El civismo o urbanidad se refiere a las pautas mínimas de comportamiento social que nos permiten convivir en colectividad. Son cosas como devolver el carro de la compra a su lugar en vez de dejarlo en el aparcamiento, un poco más de lo mismo respecto al portamaletas del aeropuerto, dejar la basura dentro de los barreños y no fuera de ellos, y separar residuos como siguiente nivel, usar las papeleras en lugar de tirar las cosas por el suelo, no dejar los excrementos de tu perro en las aceras, no cruzar con el semáforo en rojo o no usar las plazas de discapacitados si no lo eres y todas esas pequeñas normas que desde pequeños nos han dicho que son lo correcto.
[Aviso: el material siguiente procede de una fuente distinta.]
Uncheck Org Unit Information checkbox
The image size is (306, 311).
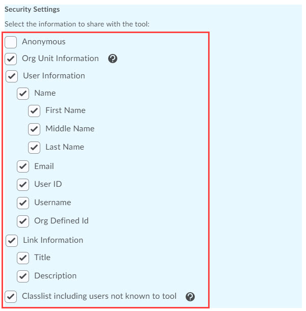click(11, 59)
Civismo es cómo se comporta la gente y cómo convive en sociedad. Se basa en el respeto hacia el prójimo, el entorno natural y los objetos públicos; buena educación, urbanidad y cortesía. La aprendemos en buena parte a base de ejemplo e imitación aunque también recibimos lo denominado educación cívica, educación para la ciudadanía, civismo o formación ciudadana de mano de nuestros padres y, más recientemente, en asignaturas que se han adherido al programa escolar en algunos lugares. De hecho, algunos países tienen una educación ciudadana más extrema que otros: en Japón está mal visto sonase, comer mientras se camina por la calle, ir de visita sin un regalo o simplemente negarse directamente a algo—.
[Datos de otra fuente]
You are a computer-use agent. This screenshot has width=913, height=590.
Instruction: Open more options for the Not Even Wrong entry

La economía conductual ha intentado estudiar por qué unas personas las siguen mejor que otras. O, más bien, por qué el mismo individuo puede tomar muy en serio unas, como reciclar, pero dejar el carro en el aparcamiento no le parece para tanto aun si es más fácil de hacer. Lo que se ha descubierto es que nuestro sentido de la moralidad está asociado al grado de "mal" con el que nos sentimos cómodos y varía porque ciertos estímulos nos han enseñado que unas cosas son más importantes de cumplir que otras. Además de que cualquier resultado importante en el comportamiento, como pudiera ser la conducta “delictiva”, presenta numerosas causas interrelacionadas, cada una de las cuales tiene innumerables efectos potenciales que originan una prodigiosa complejidad ambiental.
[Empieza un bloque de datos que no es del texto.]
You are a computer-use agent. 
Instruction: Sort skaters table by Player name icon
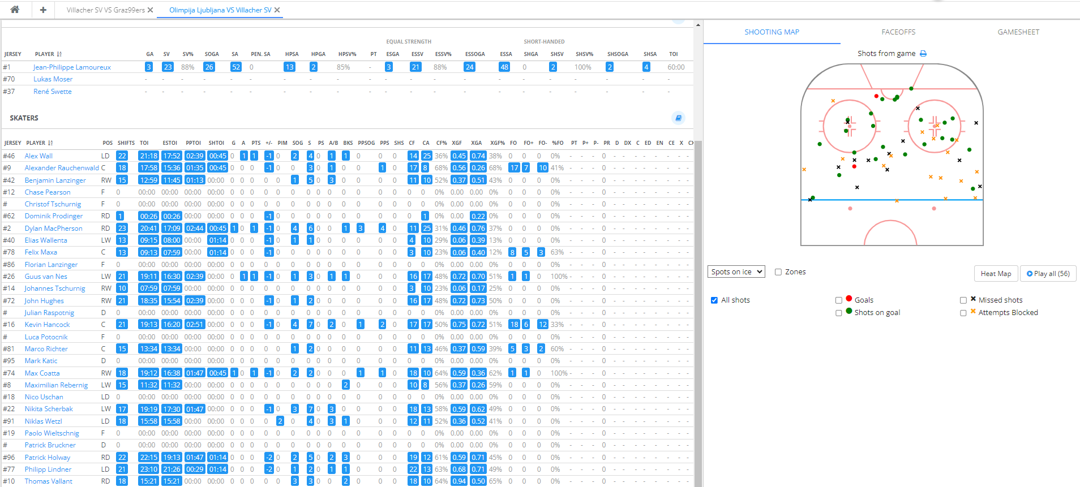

Así, lo que ha quedado bastante claro es que es más fácil cambiar el entorno que las entrañas. El entorno nos enseña. Si se cambia el ambiente y se deja que las nuevas señales hagan el trabajo, la personalidad se modifica mucho más fácil que con lo que se ha intentado hasta ahora: incrementar la probabilidad de sorprender al infractor o aumentando la magnitud del castigo. Walter Lippman decía que “por encima de las demás necesidades del hombre: hambre, placer, fama —la vida incluso—; lo que más le hace falta al ser humano es la convicción de que está incluido en la disciplina de una existencia ordenada”. El primer argumento a favor de esta idea sobre la importancia del entorno data de la Teoría de las ventanas rotas, una teoría de criminología que sostiene que mantener los entornos urbanos en buenas condiciones puede provocar una disminución del vandalismo y la reducción de las tasas de criminalidad, pero posteriormente se han hecho muchos otros estudios, incluso se ha aplicado en la tolerancia la deshonestidad (The Honest Truth About Dishonesty — Dan Ariely): “Nuestro sentido de la moralidad está asociado al grado de engaño con el que nos sentimos cómodos, no es racional frente a costes y beneficios o a la posibilidad de ser descubiertos; queremos seguir considerándonos, y que nos consideren, personas honestas y sentirnos bien con nosotros mismos —motivación del ego— y por el otro lado, también sacar provecho”.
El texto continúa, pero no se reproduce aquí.